> **EXTRACT PROVIDED**
========================================

Oh, My Pop Culture Buddha: The Path Toward Enlightenment in Naruto, Part 1

Let’s get one thing out of the way: I know my current favorite anime/manga series Naruto has tons of issues. I know its storytelling has been feeble for years now, it’s a total trainwreck from a feminist perspective, and it throws around religious references frivolously, like they’re sprinkles on a sundae.

But I have to give the series credit for being thematically consistent… perhaps even to the point of being overbearing. For a long time I thought the themes were generic values like teamwork, brotherhood, perseverance, and sacrifice. But as the narrative wore on, it became clearer and clearer how cyclical everything was: the endless cycle of war between the Senju and Uchiha, the cycle of each generation taking on the roles of the previous generation, and the literal cycle of reincarnation of the two sons of the Sage of the Six Paths. To understand this, we’re going to have to dive a little deeper than generic, fairly Western values. If I had been paying as much attention to translations of Japanese terms as I should have been, I would have realized far earlier that all these cycles are evoking a particular cycle, the cycle of Samsara: the endless loop of death and rebirth in Hindu and Buddhist belief. You see, “Rinnegan” translates to “Samsara eye”. And the Rinnegan is the pinnacle of all ocular powers, and the center of conflict for much of the second half of the series.

========================================

> **DATASET**
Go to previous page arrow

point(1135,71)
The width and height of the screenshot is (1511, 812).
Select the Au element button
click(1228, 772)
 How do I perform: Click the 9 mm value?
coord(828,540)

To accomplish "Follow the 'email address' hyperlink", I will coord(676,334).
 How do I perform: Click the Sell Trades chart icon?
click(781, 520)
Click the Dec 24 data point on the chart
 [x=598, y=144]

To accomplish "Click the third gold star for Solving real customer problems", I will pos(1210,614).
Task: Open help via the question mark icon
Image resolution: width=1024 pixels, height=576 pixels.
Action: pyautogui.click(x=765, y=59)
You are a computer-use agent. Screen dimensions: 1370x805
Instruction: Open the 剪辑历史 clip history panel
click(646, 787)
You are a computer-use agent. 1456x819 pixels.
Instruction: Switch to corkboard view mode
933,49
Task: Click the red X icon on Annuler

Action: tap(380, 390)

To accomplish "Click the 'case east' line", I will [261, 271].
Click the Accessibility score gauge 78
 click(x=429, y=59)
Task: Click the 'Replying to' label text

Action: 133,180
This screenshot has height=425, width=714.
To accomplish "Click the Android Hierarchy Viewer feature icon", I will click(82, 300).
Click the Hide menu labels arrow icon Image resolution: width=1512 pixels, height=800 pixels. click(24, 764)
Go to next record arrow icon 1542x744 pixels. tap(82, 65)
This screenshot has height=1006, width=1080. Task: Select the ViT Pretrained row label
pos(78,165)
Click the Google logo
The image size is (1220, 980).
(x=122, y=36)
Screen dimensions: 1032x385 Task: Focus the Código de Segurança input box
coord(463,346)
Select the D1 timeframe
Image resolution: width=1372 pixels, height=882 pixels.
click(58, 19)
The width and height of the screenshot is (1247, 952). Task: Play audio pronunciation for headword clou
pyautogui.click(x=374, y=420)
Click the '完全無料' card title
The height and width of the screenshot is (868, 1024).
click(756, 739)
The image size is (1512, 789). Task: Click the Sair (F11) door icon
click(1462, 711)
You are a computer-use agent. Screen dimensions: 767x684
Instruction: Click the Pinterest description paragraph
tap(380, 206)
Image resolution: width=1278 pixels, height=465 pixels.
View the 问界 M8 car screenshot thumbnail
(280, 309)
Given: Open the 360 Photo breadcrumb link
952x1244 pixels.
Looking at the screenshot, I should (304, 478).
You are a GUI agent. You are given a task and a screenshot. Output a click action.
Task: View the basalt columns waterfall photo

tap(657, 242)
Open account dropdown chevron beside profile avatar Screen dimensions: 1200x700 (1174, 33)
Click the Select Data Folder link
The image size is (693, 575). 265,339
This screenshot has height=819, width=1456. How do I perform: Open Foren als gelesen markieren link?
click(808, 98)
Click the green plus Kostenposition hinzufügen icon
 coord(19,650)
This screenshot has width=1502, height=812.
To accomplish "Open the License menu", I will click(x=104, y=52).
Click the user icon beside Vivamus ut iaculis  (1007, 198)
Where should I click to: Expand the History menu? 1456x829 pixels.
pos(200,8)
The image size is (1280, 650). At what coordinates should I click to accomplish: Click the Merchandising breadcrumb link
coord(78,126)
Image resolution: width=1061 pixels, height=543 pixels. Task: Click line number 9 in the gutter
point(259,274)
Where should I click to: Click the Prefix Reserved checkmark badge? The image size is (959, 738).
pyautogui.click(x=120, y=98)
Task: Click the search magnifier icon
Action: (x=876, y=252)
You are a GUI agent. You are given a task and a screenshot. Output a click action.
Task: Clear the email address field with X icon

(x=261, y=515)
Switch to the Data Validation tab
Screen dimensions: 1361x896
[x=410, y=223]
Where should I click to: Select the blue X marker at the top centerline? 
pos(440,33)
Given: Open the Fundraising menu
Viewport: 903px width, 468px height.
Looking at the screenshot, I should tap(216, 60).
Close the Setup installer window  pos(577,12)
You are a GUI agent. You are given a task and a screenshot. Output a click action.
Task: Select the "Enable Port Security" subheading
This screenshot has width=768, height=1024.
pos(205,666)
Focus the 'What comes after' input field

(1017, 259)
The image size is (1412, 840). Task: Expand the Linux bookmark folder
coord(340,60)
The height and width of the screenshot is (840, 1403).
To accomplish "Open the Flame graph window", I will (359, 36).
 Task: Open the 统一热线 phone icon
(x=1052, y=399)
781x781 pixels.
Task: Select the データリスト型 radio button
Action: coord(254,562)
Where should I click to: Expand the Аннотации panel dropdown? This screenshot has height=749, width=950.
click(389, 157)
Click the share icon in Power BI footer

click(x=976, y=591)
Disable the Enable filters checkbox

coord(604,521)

========================================

> **GIVEN REQUEST 1**
Do the following statements agree with the essay on Buddhism in Naruto? Answer yes or no for each, and quote the deciding words of the essay.
(a) The writer says the name "Rinnegan" means "Samsara eye."
(b) The writer finds the storytelling in Naruto strong in recent years.
(c) The writer at first saw the themes of the series as general values such as teamwork and perseverance.
> **GIVEN REQUEST 2**
From the essay on Buddhism in Naruto, extract the passage that opens with the words containing "Oh, My Pop Culture" and closes with "on a sundae.", copying it word for word.

> **WORKED ANSWER 1**
(a) Yes: "“Rinnegan” translates to “Samsara eye”."
(b) No: "I know its storytelling has been feeble for years now"
(c) Yes: "For a long time I thought the themes were generic values like teamwork, brotherhood, perseverance, and sacrifice."

> **WORKED ANSWER 2**
Oh, My Pop Culture Buddha: The Path Toward Enlightenment in Naruto, Part 1

Let’s get one thing out of the way: I know my current favorite anime/manga series Naruto has tons of issues. I know its storytelling has been feeble for years now, it’s a total trainwreck from a feminist perspective, and it throws around religious references frivolously, like they’re sprinkles on a sundae.